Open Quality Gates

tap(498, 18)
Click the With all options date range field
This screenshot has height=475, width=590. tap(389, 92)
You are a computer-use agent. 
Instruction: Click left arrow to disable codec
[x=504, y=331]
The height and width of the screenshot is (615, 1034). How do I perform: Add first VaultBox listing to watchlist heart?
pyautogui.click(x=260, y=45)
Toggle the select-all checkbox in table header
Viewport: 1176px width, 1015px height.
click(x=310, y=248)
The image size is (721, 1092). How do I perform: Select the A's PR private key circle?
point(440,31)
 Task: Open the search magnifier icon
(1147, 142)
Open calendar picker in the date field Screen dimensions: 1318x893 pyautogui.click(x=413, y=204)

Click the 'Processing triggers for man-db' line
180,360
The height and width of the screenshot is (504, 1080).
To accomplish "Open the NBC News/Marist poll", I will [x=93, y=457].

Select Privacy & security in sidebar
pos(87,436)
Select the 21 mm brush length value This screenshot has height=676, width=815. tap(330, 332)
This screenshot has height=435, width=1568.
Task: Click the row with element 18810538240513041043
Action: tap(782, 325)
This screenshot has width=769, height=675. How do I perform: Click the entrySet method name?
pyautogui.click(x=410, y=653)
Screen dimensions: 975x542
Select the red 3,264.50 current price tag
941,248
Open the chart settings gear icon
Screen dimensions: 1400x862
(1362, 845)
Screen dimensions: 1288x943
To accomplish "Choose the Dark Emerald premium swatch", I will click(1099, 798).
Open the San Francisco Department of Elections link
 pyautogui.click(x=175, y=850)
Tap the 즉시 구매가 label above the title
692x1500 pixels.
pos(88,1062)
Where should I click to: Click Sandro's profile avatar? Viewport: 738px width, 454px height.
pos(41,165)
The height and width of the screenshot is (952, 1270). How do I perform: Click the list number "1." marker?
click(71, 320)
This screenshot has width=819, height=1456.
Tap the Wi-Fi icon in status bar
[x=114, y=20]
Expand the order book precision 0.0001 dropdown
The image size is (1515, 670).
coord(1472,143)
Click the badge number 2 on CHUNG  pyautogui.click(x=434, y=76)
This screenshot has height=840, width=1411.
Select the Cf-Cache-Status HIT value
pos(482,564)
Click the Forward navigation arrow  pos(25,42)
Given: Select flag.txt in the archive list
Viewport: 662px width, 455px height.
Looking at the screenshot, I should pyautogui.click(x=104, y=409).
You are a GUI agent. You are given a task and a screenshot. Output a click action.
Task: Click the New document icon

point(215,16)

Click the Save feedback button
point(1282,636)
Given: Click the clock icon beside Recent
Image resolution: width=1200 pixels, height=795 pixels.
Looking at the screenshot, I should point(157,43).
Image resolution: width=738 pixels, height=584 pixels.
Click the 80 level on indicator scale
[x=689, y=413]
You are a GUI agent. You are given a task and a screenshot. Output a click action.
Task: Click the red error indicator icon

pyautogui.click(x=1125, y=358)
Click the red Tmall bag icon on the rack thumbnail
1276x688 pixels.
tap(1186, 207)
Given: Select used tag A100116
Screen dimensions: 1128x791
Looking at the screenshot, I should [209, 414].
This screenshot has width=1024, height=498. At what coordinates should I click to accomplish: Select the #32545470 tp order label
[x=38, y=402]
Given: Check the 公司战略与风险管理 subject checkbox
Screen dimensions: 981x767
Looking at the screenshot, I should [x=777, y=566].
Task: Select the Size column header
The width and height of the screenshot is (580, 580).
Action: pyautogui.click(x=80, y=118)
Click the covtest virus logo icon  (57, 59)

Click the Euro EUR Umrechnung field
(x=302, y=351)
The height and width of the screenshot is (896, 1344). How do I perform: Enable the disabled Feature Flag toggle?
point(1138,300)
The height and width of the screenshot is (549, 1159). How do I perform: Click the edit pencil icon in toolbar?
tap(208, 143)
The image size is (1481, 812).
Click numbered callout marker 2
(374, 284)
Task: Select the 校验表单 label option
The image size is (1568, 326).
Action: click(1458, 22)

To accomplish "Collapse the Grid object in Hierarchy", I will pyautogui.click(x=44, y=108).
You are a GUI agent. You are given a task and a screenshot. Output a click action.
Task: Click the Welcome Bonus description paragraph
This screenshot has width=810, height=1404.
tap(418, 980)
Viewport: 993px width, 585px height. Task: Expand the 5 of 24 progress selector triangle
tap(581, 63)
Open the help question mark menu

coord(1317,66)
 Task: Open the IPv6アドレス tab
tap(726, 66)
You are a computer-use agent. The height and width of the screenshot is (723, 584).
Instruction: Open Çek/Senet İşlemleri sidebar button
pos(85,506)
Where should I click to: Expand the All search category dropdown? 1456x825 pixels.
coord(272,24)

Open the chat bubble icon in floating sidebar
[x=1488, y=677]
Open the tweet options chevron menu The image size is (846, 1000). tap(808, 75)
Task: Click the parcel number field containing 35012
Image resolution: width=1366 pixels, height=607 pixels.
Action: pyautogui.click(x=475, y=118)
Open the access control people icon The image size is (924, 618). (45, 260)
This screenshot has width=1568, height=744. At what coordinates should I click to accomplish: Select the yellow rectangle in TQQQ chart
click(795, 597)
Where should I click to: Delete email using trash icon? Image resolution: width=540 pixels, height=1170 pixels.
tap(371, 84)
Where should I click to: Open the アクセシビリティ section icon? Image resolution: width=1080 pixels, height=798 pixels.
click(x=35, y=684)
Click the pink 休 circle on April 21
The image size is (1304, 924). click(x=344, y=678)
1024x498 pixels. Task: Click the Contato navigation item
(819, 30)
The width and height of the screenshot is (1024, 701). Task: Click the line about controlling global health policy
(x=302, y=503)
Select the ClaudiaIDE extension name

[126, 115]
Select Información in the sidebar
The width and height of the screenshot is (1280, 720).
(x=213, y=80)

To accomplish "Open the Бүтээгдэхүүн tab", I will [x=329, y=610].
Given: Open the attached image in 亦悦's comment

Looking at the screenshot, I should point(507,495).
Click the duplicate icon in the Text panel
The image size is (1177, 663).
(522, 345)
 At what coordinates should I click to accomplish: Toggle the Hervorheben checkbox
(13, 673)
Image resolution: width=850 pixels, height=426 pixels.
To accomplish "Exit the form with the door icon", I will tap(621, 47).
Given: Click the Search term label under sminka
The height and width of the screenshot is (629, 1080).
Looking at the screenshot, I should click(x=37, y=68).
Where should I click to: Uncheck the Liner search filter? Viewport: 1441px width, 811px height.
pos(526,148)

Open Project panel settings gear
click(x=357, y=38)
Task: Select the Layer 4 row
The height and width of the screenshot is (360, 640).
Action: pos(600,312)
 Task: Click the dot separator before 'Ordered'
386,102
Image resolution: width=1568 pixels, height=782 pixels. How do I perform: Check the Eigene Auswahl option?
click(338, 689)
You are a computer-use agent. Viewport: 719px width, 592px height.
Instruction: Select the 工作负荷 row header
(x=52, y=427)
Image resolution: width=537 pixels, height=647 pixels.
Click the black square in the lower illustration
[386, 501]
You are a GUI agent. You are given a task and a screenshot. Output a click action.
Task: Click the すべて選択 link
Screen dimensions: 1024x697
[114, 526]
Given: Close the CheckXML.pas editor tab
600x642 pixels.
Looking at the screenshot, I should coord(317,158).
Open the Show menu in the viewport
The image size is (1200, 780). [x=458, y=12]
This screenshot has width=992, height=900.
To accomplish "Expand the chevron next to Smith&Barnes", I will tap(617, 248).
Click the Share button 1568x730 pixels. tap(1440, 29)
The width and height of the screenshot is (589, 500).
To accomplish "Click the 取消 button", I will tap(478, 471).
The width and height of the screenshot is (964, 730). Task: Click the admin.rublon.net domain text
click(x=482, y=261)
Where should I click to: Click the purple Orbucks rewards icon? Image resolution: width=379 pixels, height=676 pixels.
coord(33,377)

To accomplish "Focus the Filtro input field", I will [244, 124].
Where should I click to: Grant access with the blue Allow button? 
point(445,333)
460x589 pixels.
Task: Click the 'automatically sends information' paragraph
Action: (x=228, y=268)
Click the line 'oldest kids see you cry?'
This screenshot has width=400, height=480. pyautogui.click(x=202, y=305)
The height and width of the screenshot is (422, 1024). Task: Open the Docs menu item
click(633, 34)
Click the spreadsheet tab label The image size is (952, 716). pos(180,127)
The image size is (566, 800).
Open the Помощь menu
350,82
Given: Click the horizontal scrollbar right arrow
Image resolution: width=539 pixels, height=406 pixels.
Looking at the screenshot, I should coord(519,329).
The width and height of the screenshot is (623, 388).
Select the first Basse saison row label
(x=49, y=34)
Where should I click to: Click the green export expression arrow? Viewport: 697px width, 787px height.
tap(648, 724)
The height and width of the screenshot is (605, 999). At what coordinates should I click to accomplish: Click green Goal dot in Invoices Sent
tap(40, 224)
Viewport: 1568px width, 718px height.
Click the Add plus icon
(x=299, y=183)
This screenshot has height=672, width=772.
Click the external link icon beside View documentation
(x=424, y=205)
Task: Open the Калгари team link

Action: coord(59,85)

• **Work required**:
Taking the material above, extract exactly and only the lines from the line with "The image size is (721, 1092)." to the line with "Open calendar picker", inclusive of both.

• **Task solution**:
The image size is (721, 1092). How do I perform: Select the A's PR private key circle?
point(440,31)
 Task: Open the search magnifier icon
(1147, 142)
Open calendar picker in the date field Screen dimensions: 1318x893 pyautogui.click(x=413, y=204)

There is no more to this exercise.